In Seoul, I attended a group of men who are aiming ot overcome sexual addiction by having a weekly ‘Sobriety’ ground in order to remain sexually sober (i.e. free of lust, masturbation, pornography, ‘acting out’, and fantasising).  They also tackled issues like listlessness, failure to take responsibility for self and others, identifying blame-shifting and other immature behaviour; owning aggressive and pass-aggressive behaviour, and so on.  Another technique was to count the number of days that each individual was ‘sober’ and to enlist threats to their sobriety; and when they regressed into sinful beahviour again, they had to call someone from the group and talk about it.  Continual regress meant being they risked being expunged from the group. 

It was, I found, a very helpful way of approaching things as it was broad and deep in its scope, but in many ways I felt that it needed something like Theophostic Prayer as a compliment, because TPM helps people to get to the roots of the problems.  Monitoring superficial beahviour can only go so far, but TPM allows for God, through the Holy Spirit, to get to the root causes of the specific behaviour so that the person can deal with the past.  Otherwise the approach will be merely behavioural and only touch on the surface, and that in the end will lead to terminal regression and backsliding.  Behavioural management needs to be always coupled with treatment of roots: they can never be separated from one another. 

This is one of the reasons why I was in two minds about the effectiveness of group participants counting their days of sobriety, because on the one hand it does give those doing it a sense of achievement and direction and that their ‘sobriety’ (or soberness, for want of a better word) can be sustained over a medium to long-term period.  However, I fear that it  can be easily used as a point of pride and give a person a false sense of progress simply because they have abstained from an outward sin for ‘long enough’.  And who then is to say that long enough is long enough?  That is not to say that long-term abstinence is of no effect or insignificant, but it is not enough and tallying is not indicative.  At one stage in my walk, I abstained from masturbation for one year- no small feat for someone who was doing it more than once a day, I can tell you!- but at the end of the year I went back to it with a vengeance and was almost as bad at it than I was before,and simply it was because I hadn’t got to the roots and I was merely measuring sobriety by the yardstick of a tally. 

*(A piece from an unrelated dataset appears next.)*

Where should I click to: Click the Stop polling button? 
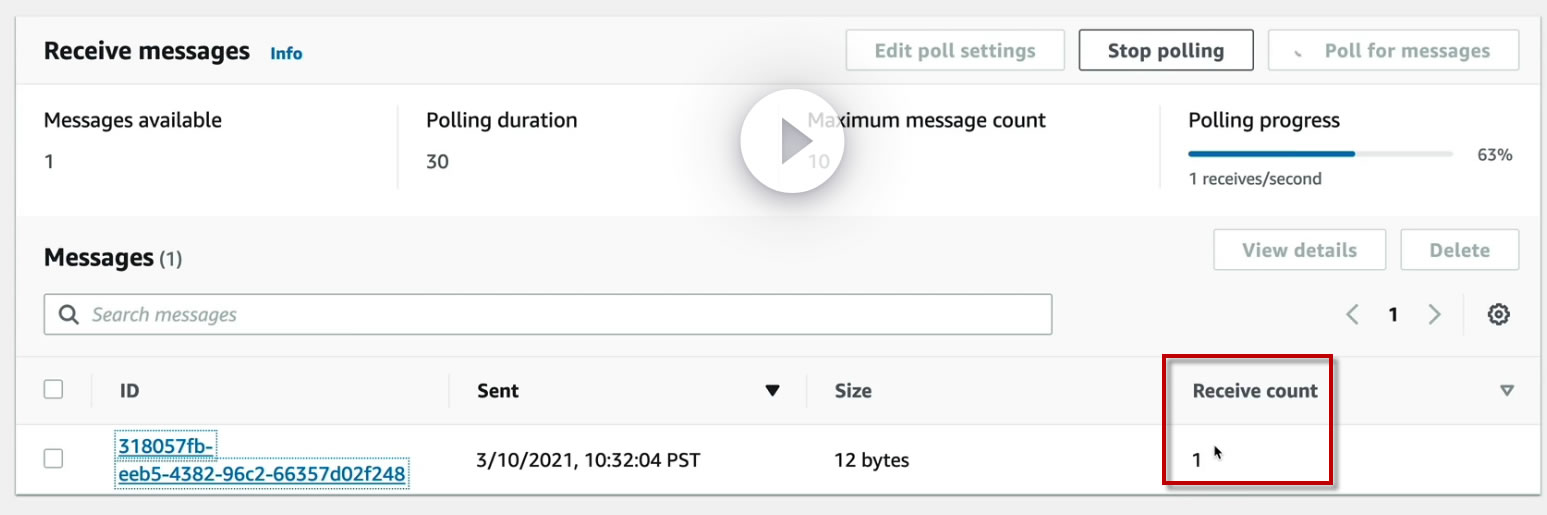[x=1165, y=51]
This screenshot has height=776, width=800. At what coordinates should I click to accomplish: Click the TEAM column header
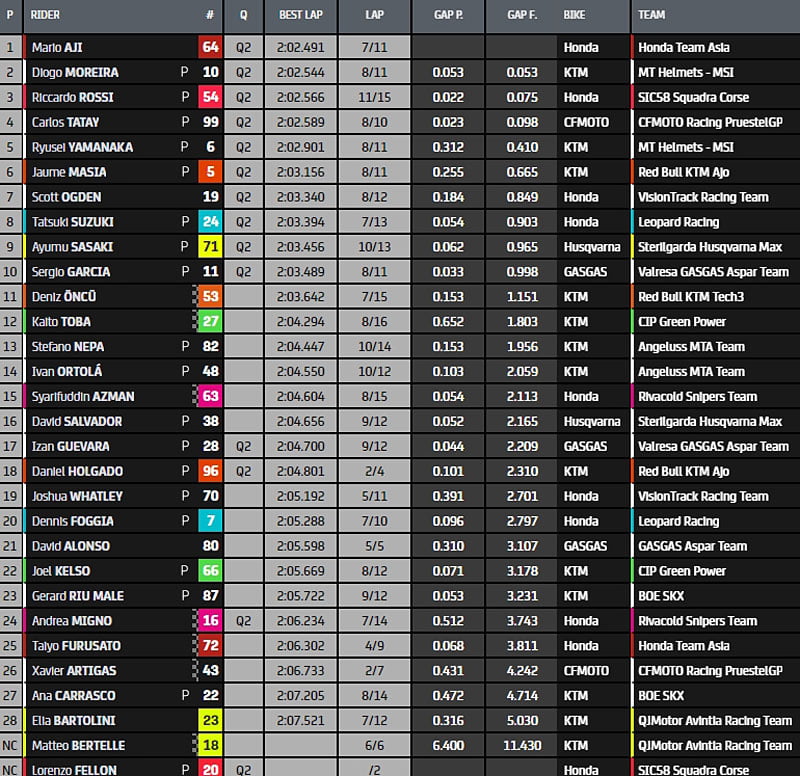[653, 16]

When I attended the group, one man read a stellar list of reflections on himself, and significant portions of it revealed profound sadness and traces of abuse (not necessarily sexual) from the past.  His many problems in the present (such as triggers into aggression towards young children and colleagues) came from neglect and emotional abandonment in the past. 

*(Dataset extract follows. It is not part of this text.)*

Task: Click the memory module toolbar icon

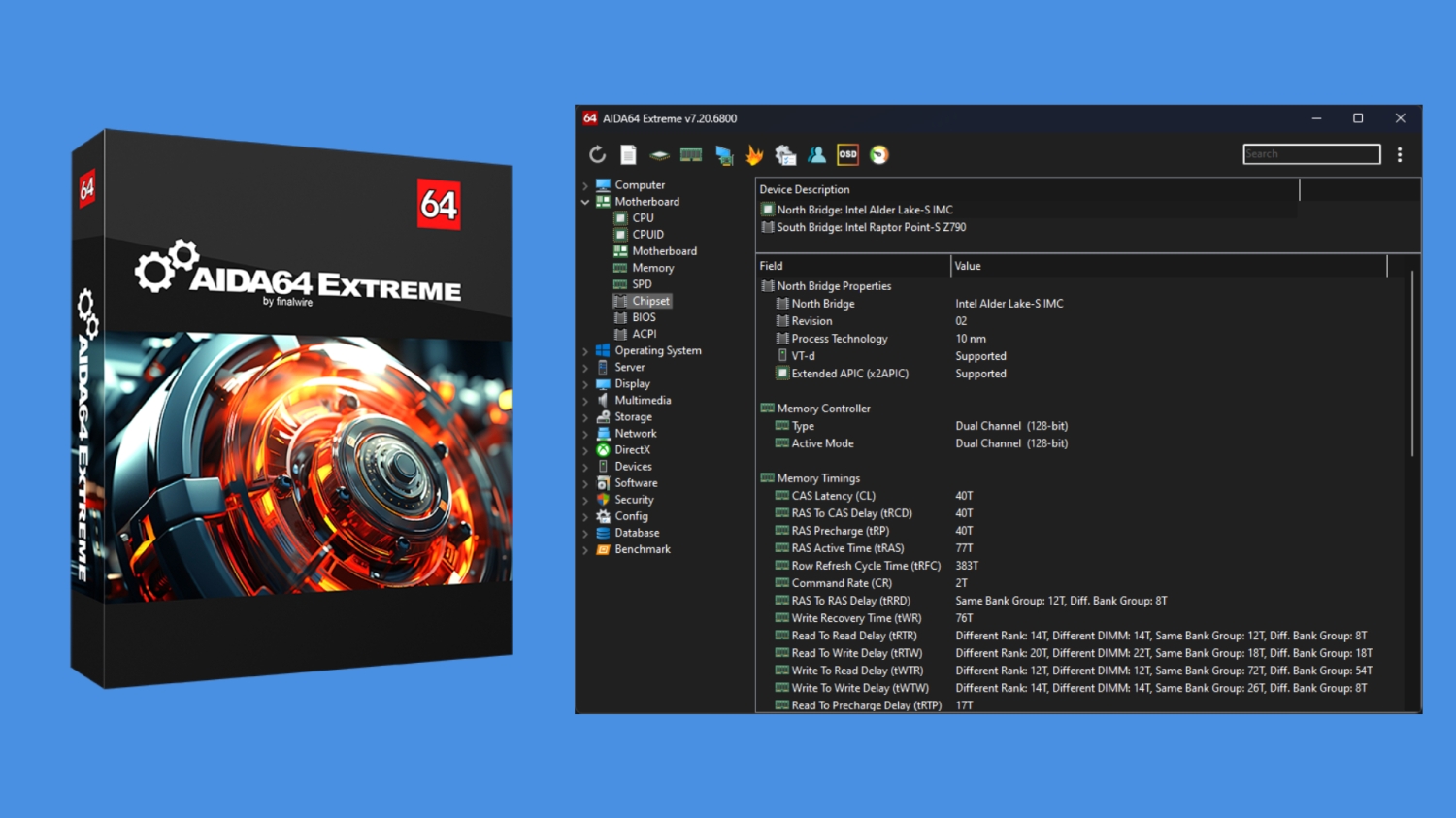Action: pos(691,154)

By the time he finished reading his list, 10-15 minutes had passed with barely a deep breath taken to read it and even I sighed when he got to the end of it.  Yet my biggest confusion/worry about his sharing of the list was his complete lack of emotion in going through it: it was read the way someone would do with a library catalogue or a shopping list and there was no hint of sadness at what he had gone through. 

It was as if he was not giving himself (or was  not given permission) to emote it, grieve it, and get it off his chest.  And it was clearly very painful stuff, because as he shared some of it, it was easy to detect a sense of anger in his demeanour.  I thought he was an ideal example of someone who could do with TPM, because it would help him get to the roots and to grieve it to God in prayer and to get that suppressed anger out.  I admired the young man because he had taken himself close to his deeper healing, but all he had to do was go an extra step or two and really let it out.  Like this man, I commend Theophostic Prayer- to get to the roots and let the emotions out. 

 To feel is to heal.

Shalom, Haydn (Liberty pastoral worker).